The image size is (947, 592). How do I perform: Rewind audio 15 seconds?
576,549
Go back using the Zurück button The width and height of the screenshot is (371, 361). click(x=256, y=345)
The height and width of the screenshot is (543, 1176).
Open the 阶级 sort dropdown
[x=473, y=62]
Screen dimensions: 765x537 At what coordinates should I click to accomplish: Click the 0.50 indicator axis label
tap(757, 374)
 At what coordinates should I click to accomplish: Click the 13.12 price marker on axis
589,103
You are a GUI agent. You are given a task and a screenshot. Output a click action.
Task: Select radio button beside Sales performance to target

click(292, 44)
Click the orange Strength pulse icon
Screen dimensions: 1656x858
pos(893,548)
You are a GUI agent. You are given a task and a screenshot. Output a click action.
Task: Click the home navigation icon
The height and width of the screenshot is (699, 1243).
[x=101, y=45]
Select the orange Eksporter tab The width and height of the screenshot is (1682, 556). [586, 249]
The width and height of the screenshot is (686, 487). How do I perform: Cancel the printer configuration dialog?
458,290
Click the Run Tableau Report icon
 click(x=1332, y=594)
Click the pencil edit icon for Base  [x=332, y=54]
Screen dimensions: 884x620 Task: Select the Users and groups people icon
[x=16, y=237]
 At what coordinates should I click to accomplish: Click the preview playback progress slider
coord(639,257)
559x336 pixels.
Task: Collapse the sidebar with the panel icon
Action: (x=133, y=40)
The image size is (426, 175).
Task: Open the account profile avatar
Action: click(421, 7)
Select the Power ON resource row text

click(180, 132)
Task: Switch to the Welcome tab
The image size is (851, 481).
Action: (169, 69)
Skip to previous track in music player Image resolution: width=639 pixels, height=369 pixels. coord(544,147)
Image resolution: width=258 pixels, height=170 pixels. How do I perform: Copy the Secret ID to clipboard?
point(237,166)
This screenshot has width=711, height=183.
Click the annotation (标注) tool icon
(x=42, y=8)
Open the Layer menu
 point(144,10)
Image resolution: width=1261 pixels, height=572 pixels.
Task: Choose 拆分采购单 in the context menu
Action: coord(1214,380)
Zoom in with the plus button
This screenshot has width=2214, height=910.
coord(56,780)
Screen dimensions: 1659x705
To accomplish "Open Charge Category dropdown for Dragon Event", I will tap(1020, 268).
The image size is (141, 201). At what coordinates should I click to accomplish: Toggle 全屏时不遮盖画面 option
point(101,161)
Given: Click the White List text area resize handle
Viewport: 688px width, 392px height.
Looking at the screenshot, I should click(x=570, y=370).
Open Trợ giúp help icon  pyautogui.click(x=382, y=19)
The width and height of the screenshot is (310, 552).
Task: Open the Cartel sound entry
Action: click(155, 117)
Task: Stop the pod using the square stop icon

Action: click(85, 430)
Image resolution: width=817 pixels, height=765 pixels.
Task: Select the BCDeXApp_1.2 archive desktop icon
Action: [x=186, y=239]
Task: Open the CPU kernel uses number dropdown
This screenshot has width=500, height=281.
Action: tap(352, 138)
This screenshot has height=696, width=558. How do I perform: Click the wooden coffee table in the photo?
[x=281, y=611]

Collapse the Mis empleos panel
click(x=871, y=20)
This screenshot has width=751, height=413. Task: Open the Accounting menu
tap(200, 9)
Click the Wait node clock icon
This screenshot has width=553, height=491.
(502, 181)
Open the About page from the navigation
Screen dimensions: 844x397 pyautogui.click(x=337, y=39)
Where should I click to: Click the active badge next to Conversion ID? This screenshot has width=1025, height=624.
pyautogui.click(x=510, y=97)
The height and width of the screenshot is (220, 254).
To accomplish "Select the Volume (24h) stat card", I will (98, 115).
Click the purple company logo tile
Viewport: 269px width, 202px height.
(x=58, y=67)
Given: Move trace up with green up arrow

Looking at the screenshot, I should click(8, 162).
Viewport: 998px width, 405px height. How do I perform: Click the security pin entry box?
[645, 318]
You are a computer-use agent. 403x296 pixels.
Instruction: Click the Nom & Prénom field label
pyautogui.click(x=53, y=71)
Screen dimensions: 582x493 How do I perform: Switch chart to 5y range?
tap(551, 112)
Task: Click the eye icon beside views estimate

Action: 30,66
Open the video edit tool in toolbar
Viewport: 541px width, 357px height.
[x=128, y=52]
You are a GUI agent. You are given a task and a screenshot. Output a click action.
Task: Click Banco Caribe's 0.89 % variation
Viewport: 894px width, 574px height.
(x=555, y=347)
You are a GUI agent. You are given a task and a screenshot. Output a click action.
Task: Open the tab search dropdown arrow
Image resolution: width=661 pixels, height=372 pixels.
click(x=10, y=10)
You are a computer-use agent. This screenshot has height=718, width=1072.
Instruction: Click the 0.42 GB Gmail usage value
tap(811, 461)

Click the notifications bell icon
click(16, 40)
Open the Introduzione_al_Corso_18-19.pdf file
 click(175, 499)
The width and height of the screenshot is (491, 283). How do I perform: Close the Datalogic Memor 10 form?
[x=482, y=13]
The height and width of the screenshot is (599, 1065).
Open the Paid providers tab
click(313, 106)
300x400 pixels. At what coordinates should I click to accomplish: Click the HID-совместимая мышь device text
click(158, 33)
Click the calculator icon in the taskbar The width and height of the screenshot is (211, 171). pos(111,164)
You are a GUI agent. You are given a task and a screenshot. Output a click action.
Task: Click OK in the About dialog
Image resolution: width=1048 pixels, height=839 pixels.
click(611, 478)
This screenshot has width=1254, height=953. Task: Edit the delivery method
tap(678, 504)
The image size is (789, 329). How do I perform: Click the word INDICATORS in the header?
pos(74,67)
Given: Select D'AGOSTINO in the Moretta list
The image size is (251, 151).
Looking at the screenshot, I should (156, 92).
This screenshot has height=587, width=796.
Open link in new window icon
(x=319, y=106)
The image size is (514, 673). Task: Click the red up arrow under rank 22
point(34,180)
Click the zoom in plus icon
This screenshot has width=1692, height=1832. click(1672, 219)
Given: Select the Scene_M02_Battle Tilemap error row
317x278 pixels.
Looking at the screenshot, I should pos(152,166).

*****

* _REQUIRED ACTION_
Copy every line above in which the string "computer" shows up.

* _SOLUTION FOR THIS EXERCISE_
You are a computer-use agent. 403x296 pixels.
You are a computer-use agent. This screenshot has height=718, width=1072.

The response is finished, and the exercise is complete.